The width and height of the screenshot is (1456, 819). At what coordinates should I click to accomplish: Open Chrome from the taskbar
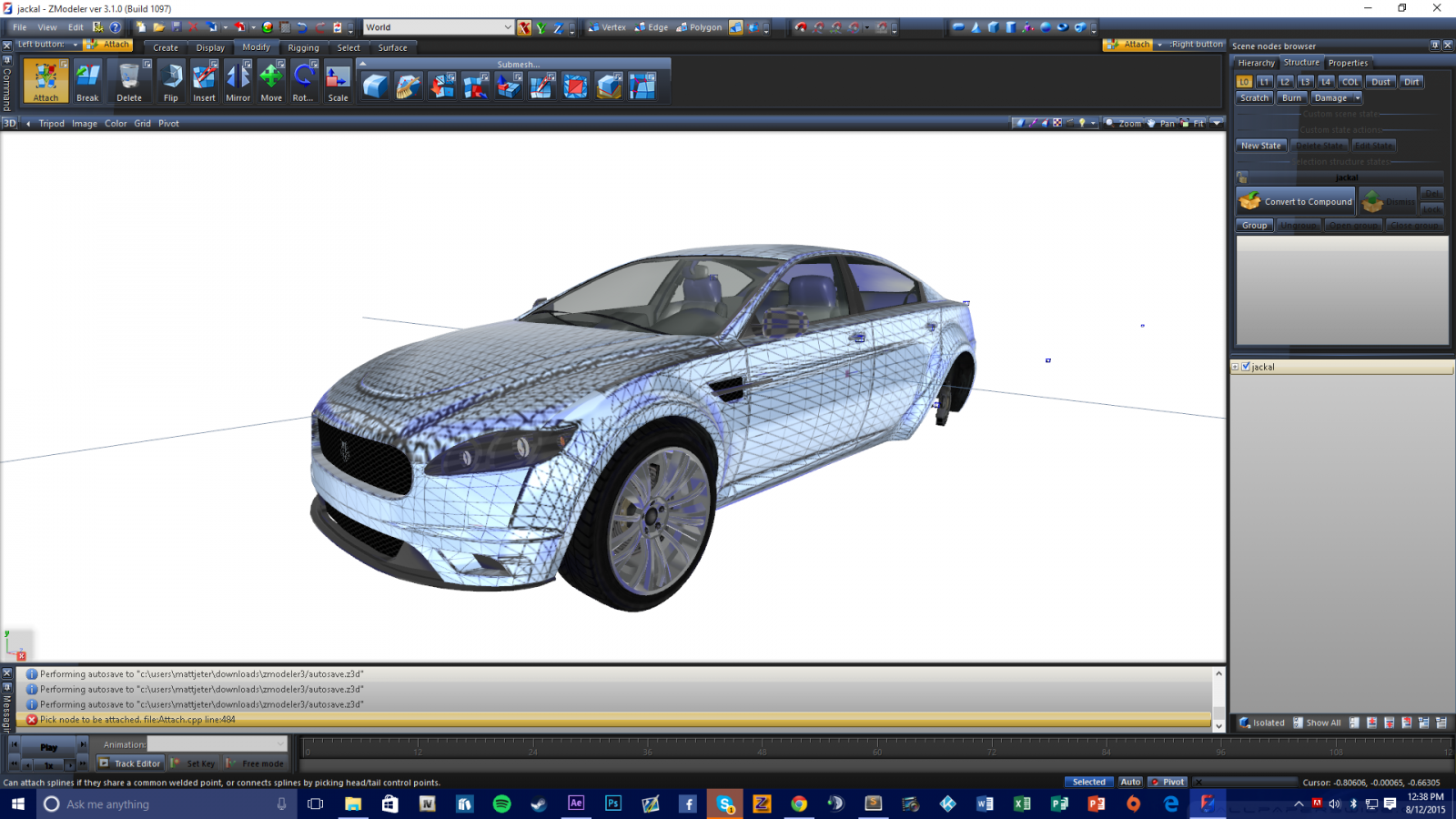(799, 804)
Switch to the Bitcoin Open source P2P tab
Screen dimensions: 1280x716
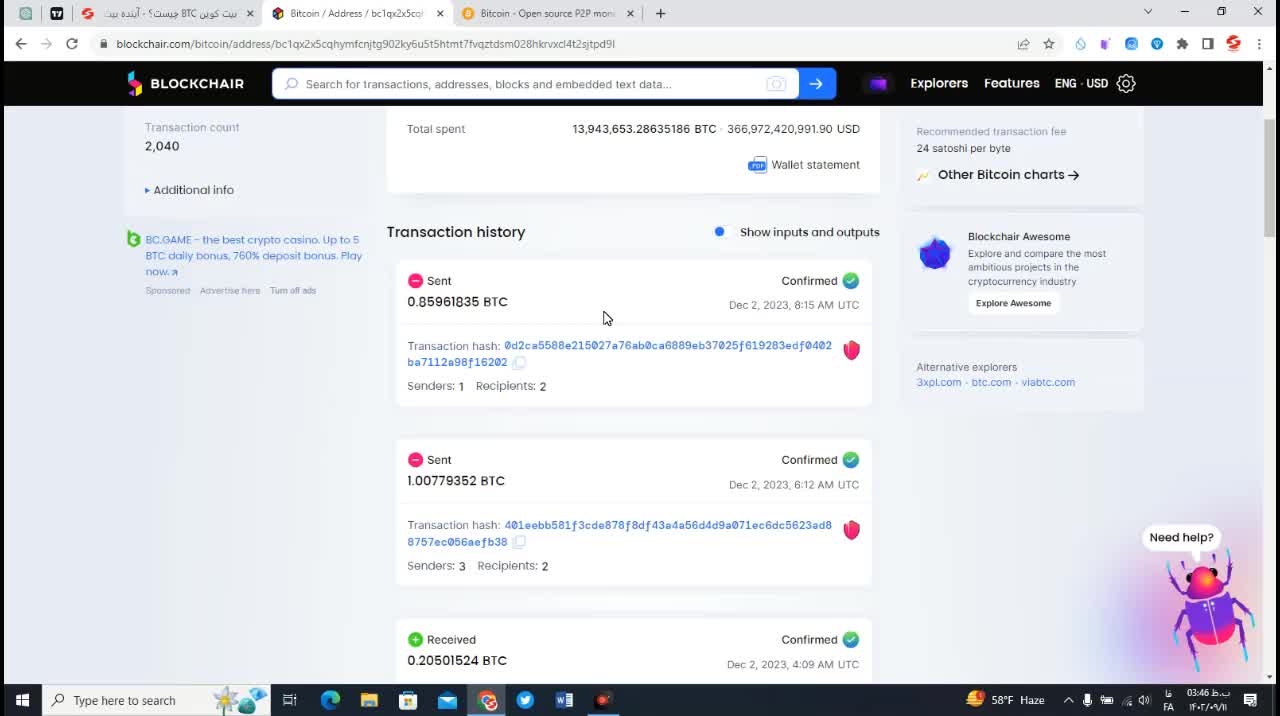coord(546,14)
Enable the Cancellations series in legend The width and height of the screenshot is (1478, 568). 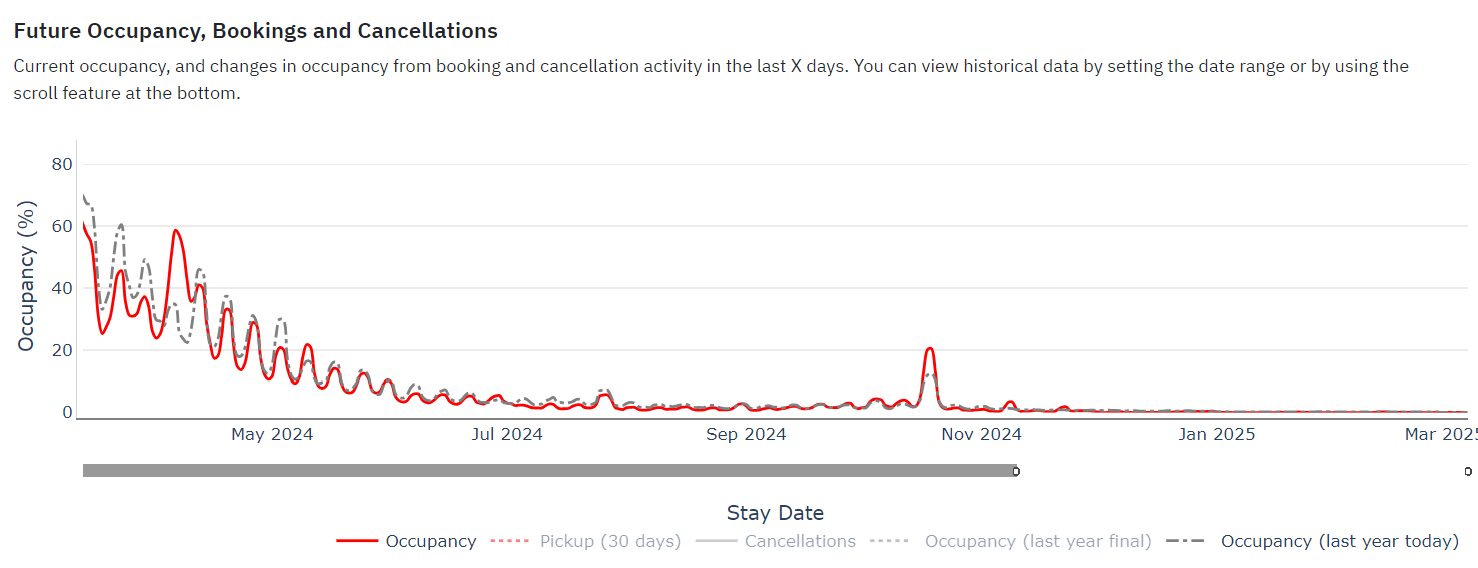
+++
TRY IT - Your answer should reproduce every line of the data verbatim and include no images.

RESULT -
The width and height of the screenshot is (1456, 819). At what coordinates should I click to accomplish: Open Chrome from the taskbar
(799, 804)
Switch to the Bitcoin Open source P2P tab
Screen dimensions: 1280x716
coord(546,14)
Enable the Cancellations series in legend The width and height of the screenshot is (1478, 568). 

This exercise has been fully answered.